- Born: Rome
- Education: Harvard College
- Employer: Harvard Business School
- Title: David Sarnoff Professor of Business Administration
- Board member of: Keystone Strategy, Inc.; iMatchative; PDF Solutions

= Marco Iansiti =

Italian-American business professor

Marco Iansiti is a professor at the Harvard Business School, whose primary research interest is technology and operations strategy and the management of innovation. He is the David Sarnoff Professor of Business Administration, heads the Technology and Operations Management Unit, and chairs the Digital Initiative. He is also the Chairman of the Board of Keystone Strategy, a consultancy focused on strategy, data sciences and economics for technology clients.

== Education ==

Iansiti graduated summa cum laude from Harvard University in 1983, with an A.B. in Physics. He subsequently went on to perform his Ph.D. in Physics at Harvard University Iansiti's Ph.D. thesis focused on experimental low temperature electronics and semiconductor microfabrication techniques. He won the Robbins Physics Prize in 1986, and was awarded his Ph.D. in September 1988. He was awarded an IBM post-doctoral fellowship for 1988–1989, and performed research on the design and fabrication of next-generation microelectronic devices at Harvard University.

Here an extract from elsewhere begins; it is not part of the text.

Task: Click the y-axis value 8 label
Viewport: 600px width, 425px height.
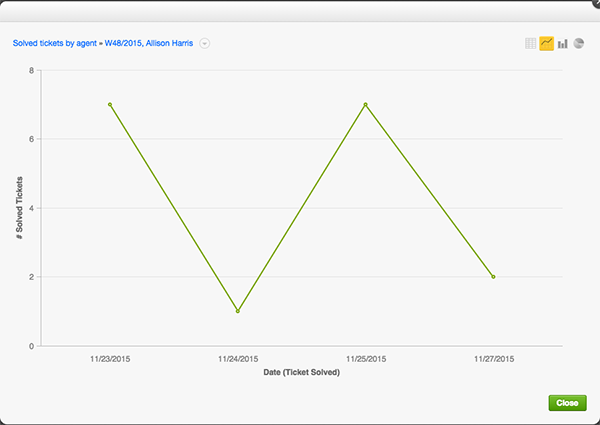Action: point(32,71)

== Selected publications ==

- One Strategy: Organization, Planning, and Decision Making (Wiley, 2009).
Iansiti writes with Steven Sinofsky of Microsoft Corporation on the gap that often develops between top-down, directed strategy and bottom-up, emergent behavior within an organization. Iansiti and Sinofsky discuss the approach Sinofsky took within the Windows and Windows Live Group at Microsoft to bridge this gap during the development of the Windows 7 operating system.
- The Keystone Advantage: What the New Dynamics of Business Ecosystems Mean for Strategy, Innovation, and Sustainability (Harvard Business School Press, 2004)
Iansiti writes with Roy Levien about the concept of the business ecosystem, whereby complex business networks can be thought of as interdependent ecosystems. Within this context, Iansiti discusses the role of Keystones, firms that create a platform that sustains and enhances the health and performance of the business ecosystem.
- Technology Integration: Making Critical Choices in a Turbulent World (Harvard Business School Press, 1997)
Iansiti writes about the choices faced by high-tech firms regarding the adoption and integration of new technologies into the firm's offerings. Iansiti assesses the performance of technology integration projects and makes suggestions for organizational best practices.